## [Supplied text]

# Beretta 92FS: Replace firing pin spring? How often?



## joepeat (Jul 8, 2015)

I recently bought two recoil springs from Wolff for my Beretta 92FS. Each came with an extra power firing pin spring. Why an "extra power" firing pin spring in the first place, and does it need to be replaced as often as the recoil spring? I've seen videos on slide disassembly for this gun and it's not something I would be looking forward to.


----------



## Shipwreck (Jan 26, 2006)

That practice is common with a 1911 (recoil spring and firing pin spring come together from Wollf Springs). I don't remember what the replacement spring on the firing pin spring is, but I wouldn't worry about it for a while. 

Stripping the frame is easy as pie. Messing with the slide is a major pain in the butt.


----------



## denner (Jun 3, 2011)

## [Recorded information]
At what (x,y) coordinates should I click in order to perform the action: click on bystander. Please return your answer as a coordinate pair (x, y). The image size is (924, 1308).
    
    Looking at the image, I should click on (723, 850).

## [Stated exercise A]
Translate this sentence from the firing pin spring thread into Spanish: "Stripping the frame is easy as pie."
## [Stated exercise B]
Supply the next part of the firing pin spring thread, starting right after its last line.

## [Final answer A]
Desarmar el armazón es pan comido.

## [Final answer B]
No, the firing pin spring on a 92FS does not need to be changed every time you change the recoil spring on it's suggested change intervals even though Wolff reccommends it and sends you one w/ the recoil spring. 

It would be a royal PITA and unnecessary. If you remove the extractor you can get to it and inspect the spring for good cleaning if you wish. I had one go for 20,000 rounds or so before changing it out w/ no issues, just thought it would be good to change it. The new one won't be changed any time soon.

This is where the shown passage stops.